Но, оказывается, кроме яслей, у меня была череда нянек.
Я об этом узнавала постепенно. Вот идем с мамой по улице, она говорит, встречая какую-то незнакомую мне бабульку: «поздоровайся, это твоя нянька». «Здрась-тя». «Здрас-стуй, деточка! Как выросла! Помнишь меня?»...Раз- два-три... Вроде все на одно лицо старушечки: платочек, юбка длинная, фуфаечка даже летом, палка-клюка сучковатая, лицо морщинистое, улыбчивое, глаза — небо голубое сквозь перистое облако. Вроде помнится что-то, а не вспоминается...
А когда так встречи эти раза три-четыре с небольшими промежутками, возникает резонный вопрос: «почему так много? И почему со мной не справлялись ясли?»))
И, таки, да,- нянек я не помнила.
Почему они стирались из детской памяти, не знаю.
Но поздороваться что, жалко? Нет, не жалко.

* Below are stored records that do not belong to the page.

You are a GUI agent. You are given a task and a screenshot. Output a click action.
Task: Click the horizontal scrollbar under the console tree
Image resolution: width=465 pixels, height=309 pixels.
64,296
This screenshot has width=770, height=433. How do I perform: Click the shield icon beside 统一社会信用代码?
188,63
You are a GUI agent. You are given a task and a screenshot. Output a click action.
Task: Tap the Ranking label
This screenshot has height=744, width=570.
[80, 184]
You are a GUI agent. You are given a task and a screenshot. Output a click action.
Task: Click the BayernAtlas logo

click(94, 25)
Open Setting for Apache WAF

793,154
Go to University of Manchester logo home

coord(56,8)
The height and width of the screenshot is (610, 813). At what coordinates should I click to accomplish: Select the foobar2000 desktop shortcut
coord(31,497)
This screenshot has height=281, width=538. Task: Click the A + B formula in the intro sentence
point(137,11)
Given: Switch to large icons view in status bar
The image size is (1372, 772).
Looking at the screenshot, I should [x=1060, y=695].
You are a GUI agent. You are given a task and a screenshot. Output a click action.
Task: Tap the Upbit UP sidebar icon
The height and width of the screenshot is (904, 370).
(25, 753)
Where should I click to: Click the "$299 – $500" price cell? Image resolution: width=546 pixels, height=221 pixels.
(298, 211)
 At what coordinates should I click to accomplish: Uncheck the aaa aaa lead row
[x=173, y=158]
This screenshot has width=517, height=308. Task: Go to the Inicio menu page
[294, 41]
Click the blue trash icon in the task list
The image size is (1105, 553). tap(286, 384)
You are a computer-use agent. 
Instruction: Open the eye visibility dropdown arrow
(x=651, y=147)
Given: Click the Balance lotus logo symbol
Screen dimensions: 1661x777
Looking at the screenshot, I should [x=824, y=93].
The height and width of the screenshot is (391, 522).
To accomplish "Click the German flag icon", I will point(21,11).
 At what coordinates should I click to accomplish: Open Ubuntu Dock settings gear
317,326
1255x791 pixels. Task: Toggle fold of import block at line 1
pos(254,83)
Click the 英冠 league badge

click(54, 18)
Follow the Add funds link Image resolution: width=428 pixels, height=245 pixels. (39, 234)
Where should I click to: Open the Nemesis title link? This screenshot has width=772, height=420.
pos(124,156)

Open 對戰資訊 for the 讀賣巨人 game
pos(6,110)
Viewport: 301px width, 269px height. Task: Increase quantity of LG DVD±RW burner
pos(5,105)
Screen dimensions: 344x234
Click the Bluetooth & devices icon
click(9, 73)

Я же воспитанная девочка / яслями, да этими же няньками/.
Вот здоровалась, стараясь хоть как-то их запомнить и различать между собой "на потом". Воспитание же)
Но воспитание не всегда в силах унять детское любопытство, и я как-то маму спросила: «почему они все, мои няньки, такие старые и страшные. Совсем, как Баба-Яга из сказок?"/ что постоянно уносила маленького Ванечку, а сестричке старшенькой приходилось находить и приводить Ванечку домой до следующего раза/.
Кстати, может, именно потому, что мое детское подсознание привыкло к нянькам Бабкам-Ёжкам с морщинистыми лицами и приветливой улыбкой-«здрасстуй, деточка», я всегда верила, что на самом деле Баба-Яга — хороший человек. Просто — обстоятельства, да и проказница, что ни говори.
А я, видимо, была довольно спокойным ребенком, если со мной могли справиться старенькие бабулечки. Хотя, причина, может, и не в этом: я все забываю, что в советском союзе все, кроме тех, кто уже "заслуженно отдыхает", должны были работать, потому что тунеядства-то быть не должно было.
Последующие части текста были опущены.